Nous savons que, durant la prière
eucharistique, le pain et le vin que nous apportons deviennent le Corps et le
Sang de Jésus. Le pain et le vin sont les « fruits de la terre et du travail des hommes » : ils
représentent l’humanité. Par l’Esprit Saint, ils reçoivent la divinité :
ils deviennent le Corps et le Sang de Jésus. Jésus est en même temps homme et
en même temps Dieu.
Or, la messe n’est pas seulement que le pain
et le vin deviennent le Corps et le Sang de Jésus, ce serait s’arrêter à
l’Annonciation et à la naissance de Jésus. Il faut aller jusqu’à sa mort et sa
résurrection et ensuite par son Ascension jusqu’à la Pentecôte.

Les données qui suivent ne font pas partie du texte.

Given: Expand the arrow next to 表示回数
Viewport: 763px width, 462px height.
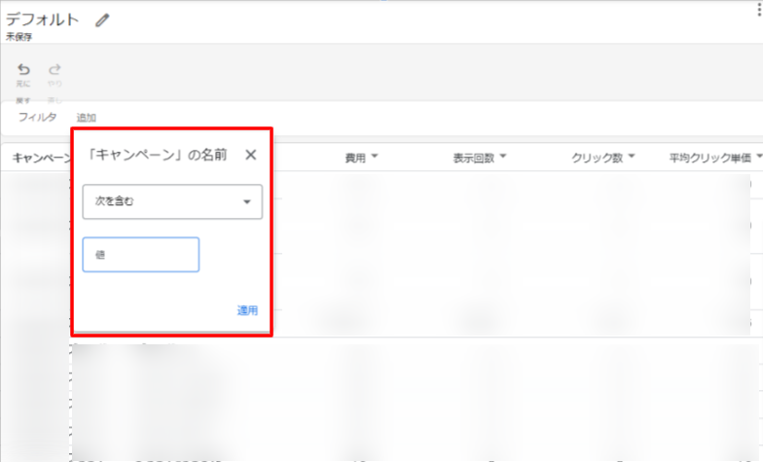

C’est ce qu’il se passe lorsque nous redisons
les paroles de Jésus : « Ceci
est mon corps, livré pour vous » ; « Ceci est mon sang versé pour vous ». Là Jésus est mort sur la
croix. C’est pourquoi le prêtre se met à genoux en silence. Mais aussitôt nous proclamons
sa résurrection : « Il est
grand le mystère de la foi ! ».
Il faut maintenant aller plus loin : il
faut vivre l’ascension de Jésus. Que se passe-t-il ?
Avec Jésus, nous demandons au Père quelque
chose d’humainement impossible : que nous soyons remplis de l’Esprit
Saint, que nous ne fassions qu’un seul corps et un seul esprit devant lui en
appartenant à Jésus ressuscité, que nous obtenions la vie du Royaume des cieux
avec tous les saints, dont tous nos défunts, que nous vivions éternellement heureux
et en paix et, déjà ici-bas, que notre foi soit renforcée et notre charité
affermie. En fait, ce que nous demandons au Père, c’est que, de la même manière
que Dieu est venu habiter chez nous, nous les hommes nous puissions maintenant
habiter chez lui, comme il l’avait promis à Abraham.
Et pour cela nous lui offrons le Corps et le
Sang de Jésus, c’est-à-dire non seulement notre humanité, tout ce que nous
avons, toute notre histoire, tout ce que nous sommes, mais en même temps le
plus beau cadeau que Dieu nous a fait : Jésus lui-même : « Par lui, avec lui et en lui, à toi
Dieu le Père tout-puissant, dans l’unité du Saint-Esprit, tout honneur et toute
gloire pour les siècles des siècles ». C’est l’Ascension.
Immédiatement, nous enchaînons avec le Notre-Père
pour que, par la brèche ouverte par Jésus dans le ciel, passent toutes nos
demandes : « Que ton règne
vienne, que ta volonté soit faite. Donne-nous notre pain de ce jour ».
Et nous sentons combien nous sommes indignes pour faire de telles demandes :
« Pardonne-nous nos offenses, comme
nous pardonnons aussi », et au bout du bout : « Père, délivre-nous du mal ! »
Et le prêtre reprend : « Libère-nous
Seigneur ! ». Nous demandons aussi à Jésus d’intercéder auprès du
Père : « Donne-nous toujours ta
paix ».
Là, il y a comme un temps d’arrêt, un temps
de silence. Que va répondre le Père ? Va-t-il nous répondre « oui » ?
Nous sommes dans ce temps entre l’Ascension et la Pentecôte, où Jésus a comme
disparu.
Dans cette attente, nous sentons qu’il nous
faut faire la paix entre nous avant que le Père prenne la parole. L’Eglise de
Jérusalem avait élu Mathias entre l’Ascension et la Pentecôte. Il faut se
préparer à la réponse du Père. « Agneau
de Dieu, prends pitié de nous. Agneau de Dieu, donne-nous la paix »…
Et enfin, voici la réponse du Père :
« Heureux les invités aux repas du
Seigneur ! » Notre Père a dit « oui » ! Voilà que
notre prière, portée par Jésus, est acceptée : sa réponse est la communion
à son Corps et à son Sang. Dans la communion, nous recevons plus que ce que nous
demandions : nous recevons tout l’Amour du Père, nous sommes reçus comme
des fils au repas des noces, nous héritons du Royaume des cieux, et nous sommes
remplis de l’Esprit Saint. La communion, c’est justement notre participation à
la Pentecôte.
Voilà pourquoi, chers frères et sœurs, la
messe est si importante. Elle nous fait passer avec Jésus de ce monde à son
Père et elle nous donne la communion à son Amour. La messe, c’est le don de
Dieu aujourd’hui sur la terre. Amen.